By Dave Andrusko
I won’t bore you with examples—there are plenty, I assure you—of media types victim-blaming pro-life President Donald Trump for the attempt on his life. When they aren’t chastising Trump for getting out of the way of a would-be assassin’s bullet, they are mad as hornets that Mr. Trump would “pounce” on the attack, as if he had staged the event for political advantage. (Actually, at least one commentator made that absurd claim!)
Politico’s Jonathan Martin is another angry pundit. “Trump Once Unified Democrats and Divided Republicans,” the headline declares. “The Shooting And Debate Turned the Tables. The attempted assassination of the former president prompted his Republican critics to relent, perhaps permanently.”
Trump is now in complete control of the Republican Party. Worse yet, from Martin’s vantage point, is that that control
was cemented in Butler, Pennsylvania, when Trump escaped death and seconds later rallied his stunned audience to forge a bond few American presidents have enjoyed with their supporters.
[If there was even a sliver of a chance for Republican in-fighting, earlier Republican rivals—most prominently former U.N. Ambassador Nikki Haley—will be speaking at the convention which begins today.]
“For nearly a decade, Donald Trump has been the biggest force for unity among Democrats,” Martin writes. “Since 2017, Democrats have owed almost most of their electoral success to a backlash against Trump and Trumpism.”
However, “in the wake of Biden’s catastrophic, and catatonic, debate showing the forces of Stop Trump are now badly splintered,” Martin explains.
After all these years of Trump-propelled unity, the coalition is at odds because, while the threat he poses is now even more sobering, the understanding they had to mute internal dissent has come undone.
Instead of spending Biden’s first term determining who could block Trump’s return, they slept-walked into Armageddon.

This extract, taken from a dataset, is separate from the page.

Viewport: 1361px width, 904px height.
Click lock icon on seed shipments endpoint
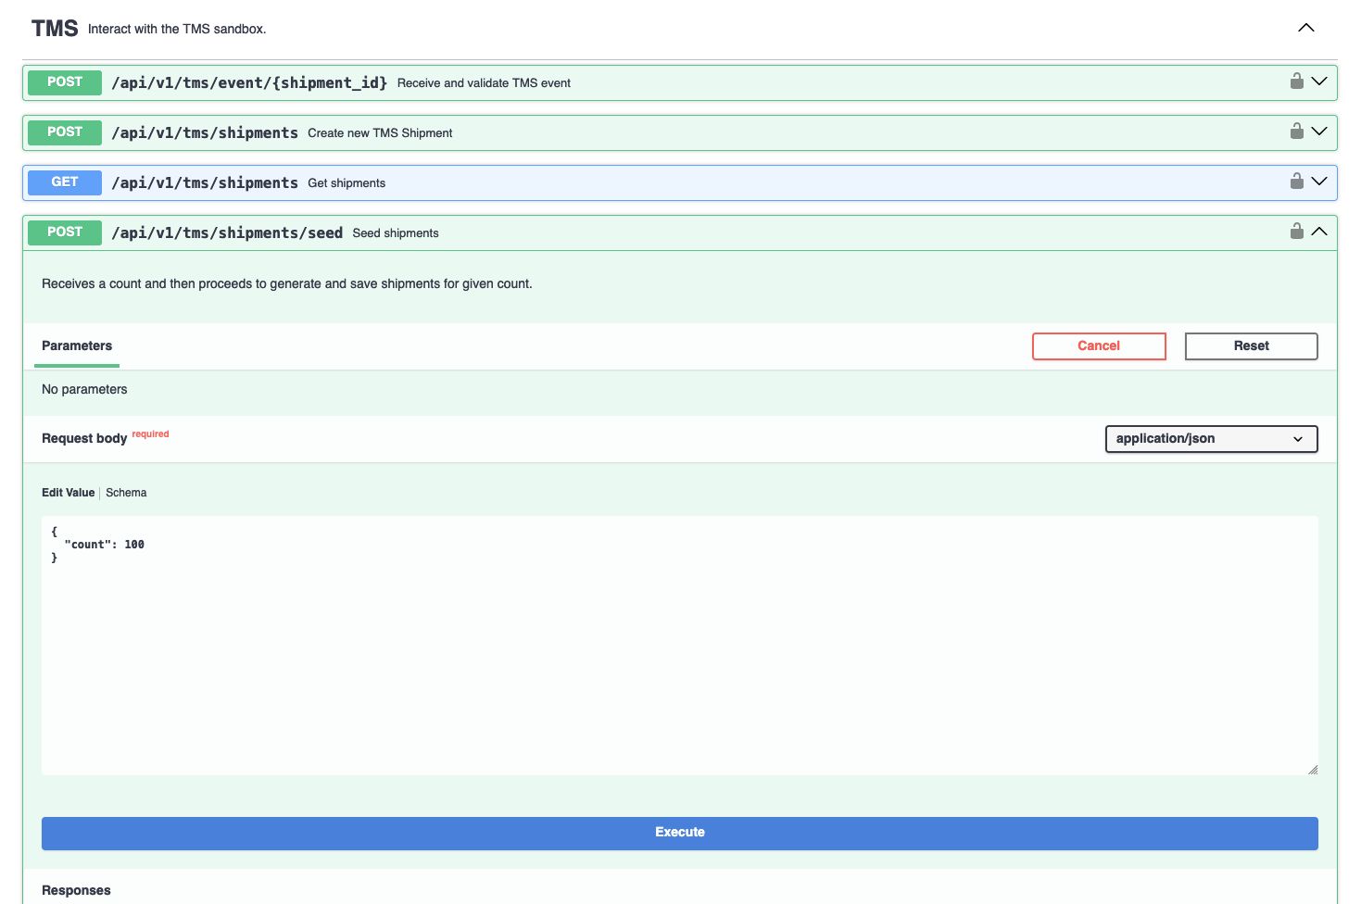(x=1296, y=232)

Democrats are now attempting to compress what should have been a three-year-long conversation into three weeks, the summer of the election. And they’re speaking in existential terms about the stakes.

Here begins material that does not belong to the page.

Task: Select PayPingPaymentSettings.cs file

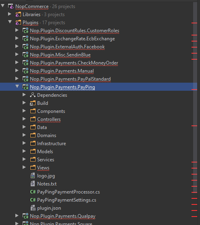Action: (67, 200)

Since the 2020 campaign President Biden
has been insulated from any serious internal opposition because to question him would be a distraction, or worse, from the project of keeping Trump out of the White House.
Martin is one of many, many journalists and/or Democratic political operatives who desperately want pro-abortion President Joe Biden not to run. But time is quickly running out but Biden gives no hint he will voluntarily step aside.
Aargh.
Martin ends his rant this this:
What’s for certain is this: If the president insists on staying in the race, he will do so without the protection the threat of Trump once afforded him within his coalition. The moat has been breached.
There are a lot an angry Democrats out there.